Model Deployment & Operations
• Deploy real‑time inference endpoints (SageMaker endpoints or FastAPI‑based services on Lambda/ECS/EKS) and scalable batch processing jobs.
• Define SLOs, implement autoscaling, and drive cost/performance optimizations across ML workloads.
Monitoring, Observability & Governance
• Implement production monitoring for drift, bias, and performance using SageMaker Model Monitor and service telemetry tools like CloudWatch, Prometheus, and Grafana.
• Enforce security and governance best practices, including least‑privilege IAM, VPC‑isolated architectures, encryption, and secret management.
Cross‑Functional Collaboration
• Partner closely with data scientists, ML engineers, and backend engineers to productionize ML models and streamline development workflows.
• Contribute to the integration of emerging GenAI workloads, including Amazon Bedrock, vector databases (e.g., OpenSearch), and RAG pipelines.

Required Qualifications

• Bachelor’s or Master’s degree in Computer Science, Engineering, or a related field.
• 7+ years of professional experience in ML engineering, DevOps, cloud engineering, or MLOps roles, with at least 3 years in a senior or lead capacity.
• 3+ years of proven track record in designing and architecting robust, scalable ML systems and infrastructure in cloud environments, particularly on AWS.
• 5+ years of deep experience building on the AWS ML ecosystem, including SageMaker, S3, Lambda, ECR, EKS/ECS, Step Functions, IAM, VPC networking, and CI/CD tooling.
• 3+ years of hands-on experience deploying, maintaining, and scaling ML models in production environments.
• 3+ years of strong Python development skills and familiarity with Docker‑based workflows.
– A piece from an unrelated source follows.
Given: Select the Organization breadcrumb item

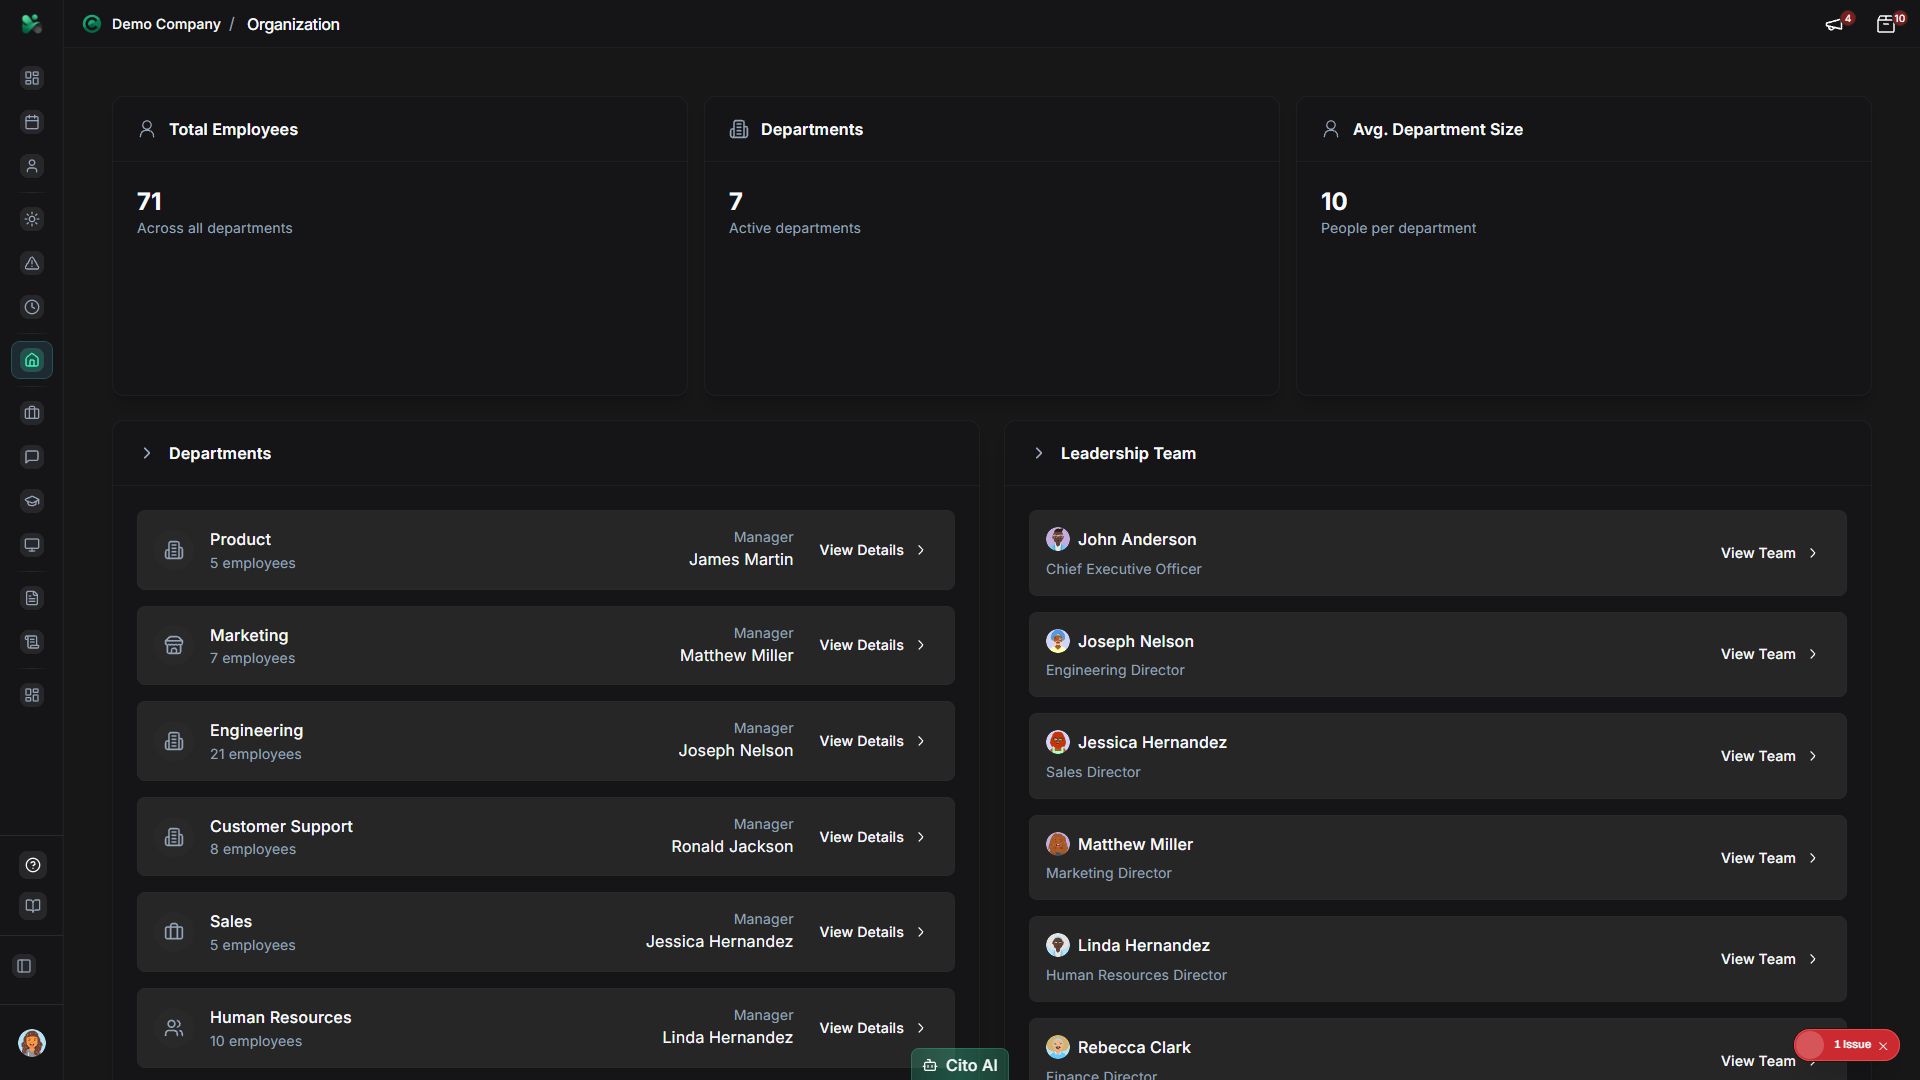Looking at the screenshot, I should [x=293, y=24].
• 5+ years of solid understanding of ML lifecycles, model evaluation, and monitoring patterns.
• 5+ years of extensive experience with infrastructure‑as‑code (Terraform, CloudFormation).
• 5+ years of expertise in designing system architecture for ML platforms, including microservices, container orchestration, and cloud networking.
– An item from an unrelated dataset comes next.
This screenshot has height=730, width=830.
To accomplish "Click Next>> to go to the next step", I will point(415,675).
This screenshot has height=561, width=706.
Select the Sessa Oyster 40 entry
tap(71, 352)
• 3+ years of familiarity with MLOps best practices as defined by AWS and industry standards.
• 2+ years of experience with data quality frameworks (Great Expectations, Deequ).
• 2+ years of experience optimizing distributed training workflows on AWS.
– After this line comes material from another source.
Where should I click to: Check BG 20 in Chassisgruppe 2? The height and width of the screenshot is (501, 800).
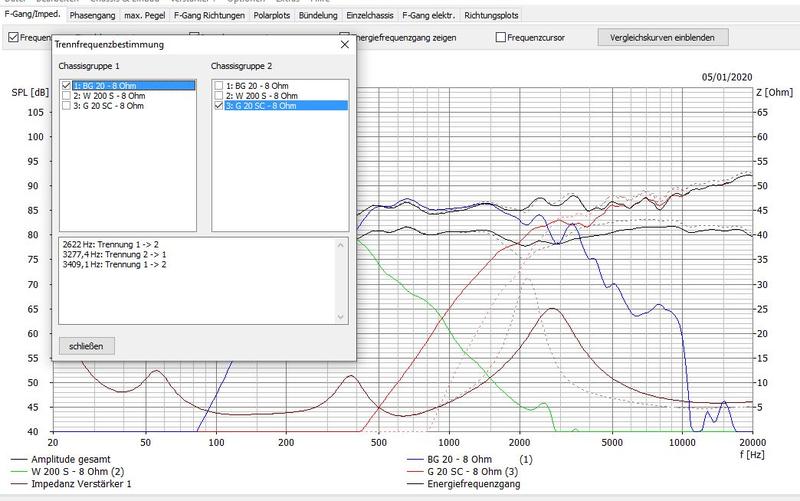tap(218, 85)
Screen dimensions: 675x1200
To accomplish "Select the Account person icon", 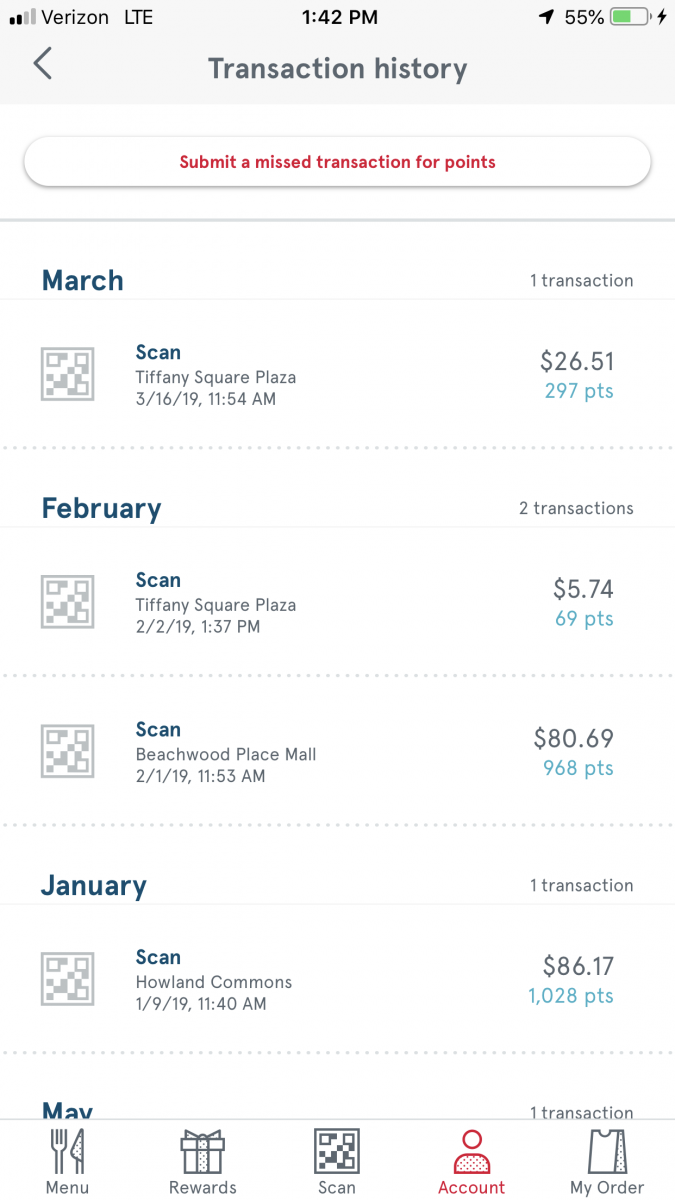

• 3+ years of knowledge of security and compliance requirements for ML in enterprise settings, such as IAM, encryption, and secret management.
• 2+ years of experience with monitoring tools (CloudWatch, Prometheus, Grafana) and implementing model observability solutions.
• 5+ years of effective cross-functional collaboration skills, working closely with data scientists, ML engineers, and software engineers to deliver production-grade ML solutions.
• 7+ years of excellent problem-solving and communication abilities, with a focus on delivering scalable, reliable, and cost-effective ML platforms.

The Brightly culture

We’re guided by a vision of community that serves the ambitions and wellbeing of all people, and our professional communities are no exception. We model that ideal every day by being supportive, collaborative partners to one another, conscientiously making space for our colleagues to grow and thrive. Our passionate team is driven to create a future where smarter infrastructure protects the environments that shape and connect us all. That brighter future starts with us.